The list is not comprehensive but underlines the fact that RxJS already contains enough confusing elements. Adding a second syntax for such an essential parts like operator applying and imports makes it even harder to adopt by newcomers. For this reason I don’t think it is/was a good idea to release these changes as 5.5 and as an alternative syntax.

What Should’ve Been Done Instead?

Not meaning to pick on the authors of RxJS at all (they’ve done outstanding job on RxJS 5 and I really appreciate it) but maybe this could’ve been thought once designing the library API in the first place as the JS world wasn’t that different when releasing RxJS 5.0.0 less than one year ago. Well, easy to say now and cannot be changed anymore.

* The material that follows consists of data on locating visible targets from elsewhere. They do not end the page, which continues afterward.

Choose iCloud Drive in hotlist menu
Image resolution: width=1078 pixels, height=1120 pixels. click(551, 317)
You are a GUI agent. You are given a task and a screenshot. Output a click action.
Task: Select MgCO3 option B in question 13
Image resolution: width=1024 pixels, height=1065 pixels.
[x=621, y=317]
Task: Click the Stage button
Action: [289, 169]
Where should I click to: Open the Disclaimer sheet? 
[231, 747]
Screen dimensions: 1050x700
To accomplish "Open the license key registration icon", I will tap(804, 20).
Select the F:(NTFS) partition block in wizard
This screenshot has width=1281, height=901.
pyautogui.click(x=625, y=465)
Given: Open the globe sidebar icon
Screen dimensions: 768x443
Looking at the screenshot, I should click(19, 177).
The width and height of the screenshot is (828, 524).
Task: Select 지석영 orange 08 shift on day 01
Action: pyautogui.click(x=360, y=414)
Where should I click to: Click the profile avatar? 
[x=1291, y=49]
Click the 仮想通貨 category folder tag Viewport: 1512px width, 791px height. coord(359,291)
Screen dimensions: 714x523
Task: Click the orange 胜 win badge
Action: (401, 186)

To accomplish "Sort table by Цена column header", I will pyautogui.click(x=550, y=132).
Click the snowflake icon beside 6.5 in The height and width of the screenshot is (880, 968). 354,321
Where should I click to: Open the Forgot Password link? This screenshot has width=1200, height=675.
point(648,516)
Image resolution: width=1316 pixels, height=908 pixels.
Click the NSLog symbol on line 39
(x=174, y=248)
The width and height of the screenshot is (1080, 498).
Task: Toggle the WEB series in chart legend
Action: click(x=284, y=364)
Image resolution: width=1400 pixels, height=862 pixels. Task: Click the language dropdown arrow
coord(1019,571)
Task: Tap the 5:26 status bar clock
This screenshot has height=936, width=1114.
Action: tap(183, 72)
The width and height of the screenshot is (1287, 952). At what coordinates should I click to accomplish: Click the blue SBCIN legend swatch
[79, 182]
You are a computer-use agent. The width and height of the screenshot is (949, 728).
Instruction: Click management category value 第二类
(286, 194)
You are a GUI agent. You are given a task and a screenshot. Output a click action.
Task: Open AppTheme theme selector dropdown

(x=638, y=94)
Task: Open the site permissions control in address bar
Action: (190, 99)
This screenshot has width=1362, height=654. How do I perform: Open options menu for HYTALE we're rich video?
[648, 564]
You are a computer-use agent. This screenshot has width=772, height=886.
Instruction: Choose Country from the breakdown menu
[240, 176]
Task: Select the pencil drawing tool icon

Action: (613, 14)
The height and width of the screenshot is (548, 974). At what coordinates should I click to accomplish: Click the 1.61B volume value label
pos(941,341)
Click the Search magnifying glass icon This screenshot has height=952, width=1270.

I think a better way to implement this kind of major change would’ve been to release RxJS 6 with deprecation or removal of the old syntax and imports. I’m not quite sure whether deprecation or removal would’ve been the correct choice as they both have their benefits and disadventages.

Deprecation would left the confusing syntax to exist and be found all around. Yet, it would give a lot of time for developers to slowly migrate out of the old syntax with meaningful warnings shown for the usage of deprecated way.

Removal of the old syntax would mark a clear difference on the RxJS 5 and 6 thus being clear what is needed to move to RxJS 6. After all, the changes required are straightforward and easy to apply.

Conclusions

Lettable operators are here to stay and they are a great improvement on the developer experience of RxJS 5. Yet, they add even more cognitive burden to newcomers trying to absorb the reactive paradigm and RxJS 5. Thus, I would’ve loved to see them only brought in as a new major version (RxJS 6) with deprecation or removal of the earlier syntax.